Submitted By SunsetSissa
29) If you're feeling crafty, choose a nice evening of macaroni art over making yet another wall collage of victims and their corresponding newspaper articles. Not only are they passe', they tend to give you away when the nosy neighbor snoops around your room.
Submitted By daphne
30) Aim for your victim's head, the "heroes" are already aiming for yours.
Submitted By gphoenix51
31) Don't monologue, ever wonder why Jason has such a high body count? It's because he doesn't b.s. around with talking about how he's gonna eviscerate you and make it more interesting than the last 200+ victims.
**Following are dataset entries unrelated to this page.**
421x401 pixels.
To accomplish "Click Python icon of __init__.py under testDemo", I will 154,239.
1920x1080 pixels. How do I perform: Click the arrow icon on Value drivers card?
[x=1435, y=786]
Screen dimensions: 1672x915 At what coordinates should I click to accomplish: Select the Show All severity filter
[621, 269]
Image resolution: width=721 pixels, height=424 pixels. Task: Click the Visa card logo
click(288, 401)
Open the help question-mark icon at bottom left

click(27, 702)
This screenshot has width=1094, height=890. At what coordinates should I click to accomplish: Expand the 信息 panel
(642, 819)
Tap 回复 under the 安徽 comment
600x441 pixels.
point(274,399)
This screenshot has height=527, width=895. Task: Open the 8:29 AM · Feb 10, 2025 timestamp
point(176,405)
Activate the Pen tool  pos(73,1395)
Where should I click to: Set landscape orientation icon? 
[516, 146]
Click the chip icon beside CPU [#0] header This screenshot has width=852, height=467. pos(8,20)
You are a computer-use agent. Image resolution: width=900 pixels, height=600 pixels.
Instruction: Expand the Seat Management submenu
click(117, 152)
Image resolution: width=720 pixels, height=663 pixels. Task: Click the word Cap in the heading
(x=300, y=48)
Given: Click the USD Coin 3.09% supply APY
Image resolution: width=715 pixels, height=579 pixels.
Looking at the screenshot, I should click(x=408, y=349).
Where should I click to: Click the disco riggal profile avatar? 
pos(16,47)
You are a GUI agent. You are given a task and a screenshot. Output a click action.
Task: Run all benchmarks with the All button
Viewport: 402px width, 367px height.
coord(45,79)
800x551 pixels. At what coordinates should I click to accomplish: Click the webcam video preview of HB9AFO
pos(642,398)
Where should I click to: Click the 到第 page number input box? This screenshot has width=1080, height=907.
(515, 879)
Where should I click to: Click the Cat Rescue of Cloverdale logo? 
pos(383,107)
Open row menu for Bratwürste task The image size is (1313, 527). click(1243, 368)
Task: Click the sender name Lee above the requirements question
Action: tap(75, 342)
Just slice, dice and shamble off for more terrified innocents.
Submitted By gphoenix51
32) When holding your main victim by the throat, while surrounded by a cadre of cops. Just go ahead and ace her. Yeah, you'll get shot to hell, but at least you had the last laugh.
Submitted By gphoenix51
33) When using your signature weapon (like a machete) and it gets stuck in a table or the wooden floor of the cabin, just let it go. The teens you want to kill are only 2 feet away and you could just snap them in half and come back for your beloved weapon. It looks stupid when your victims are so close, yet you refrain from killing them cuz you're trying to get your machete out of the table.
Submitted By gphoenix51
34) Remember kids, three can keep a secret if two of them are dead.
Submitted By JimiKilz
35) If you are the Monster/Slasher/Alien/Demon etc etc, then don't waste your time with complex Plans/Schemes/Plots/Feelings/ etc etc. Just keep it simple: go into your targets house and kill everybody. And for crying out loud don't waste your time with creepy phone calls and running in and out of the house to confuse the victims.
Submitted By The Halloween King
36) Don't forget to disable caller ID.
Submitted By LewisBennett1
37) Design your own weapons, that way if somebody else gets hold of it, they won't know how to use it.
Submitted By LewisBennett1
38) Forget the kidnapping, just kill em'!
Submitted By LewisBennett1
39) Don't believe the 'I wont tell anybody' story.
Submitted By LewisBennett1
40) Stay away from killing police/soliders/political leaders/basically anyone in power as you will only draw attention to yourself. Better yet, stick to the no-next-of-kin victims for the first bit.
Submitted By CoolBunny
41) Use a signature weapon. Buy an ample supply of said weapon two town's over and remember to leave it at every scene for the media to photograph it. You will become famous and known for this weapon and people will fear you more for it. But please, make it something good, like a big butcher knife (minimum 8 inches) or a machete.
Submitted By CoolBunny
42) Just RUN! Don't walk, even if you have a limp or you are the toughest mofo there is. Just RUN after your victim....think if you run twice as fast as you walk, that equals TWICE as many victims.
Submitted By CoolBunny
43) No mercy. Don't let some teary-eyed young lass convince you she shouldn't die. Better yet wear an ipod with some good heavy metal music with you to block out the whines and pleads of your victims, then you can focus on just the killing.
Submitted By CoolBunny
44) Stick to what works: creepy summer camps, darkened alley ways, etc. No need to take up residence at some newly renovated mall full of yuppies with cell phones and body guards!
Submitted By CoolBunny
45) If some demon/alien possesses you...let it! It should make you more powerful (at least for the time it needs your body).
Submitted By CoolBunny
46) Make sure you have a good first name... Freddy, Jason, Michael... All those are immediately recognizable (even without the last names).
Submitted By CoolBunny
47) Mix it up a bit... go for killing the "hero/heroine" first. They won't know what got them and then you can lay back and relax with killing the dumb ones after.
Submitted By CoolBunny
48) Masks imrpove perfomance, people freak out after just seeing them. Work with that.
Submitted By ragingwriter
49) The slower you move, the better. Be patient.
Submitted By ragingwriter
50) Don't go all crazy on everyone at once, take your time pick them off one at a time.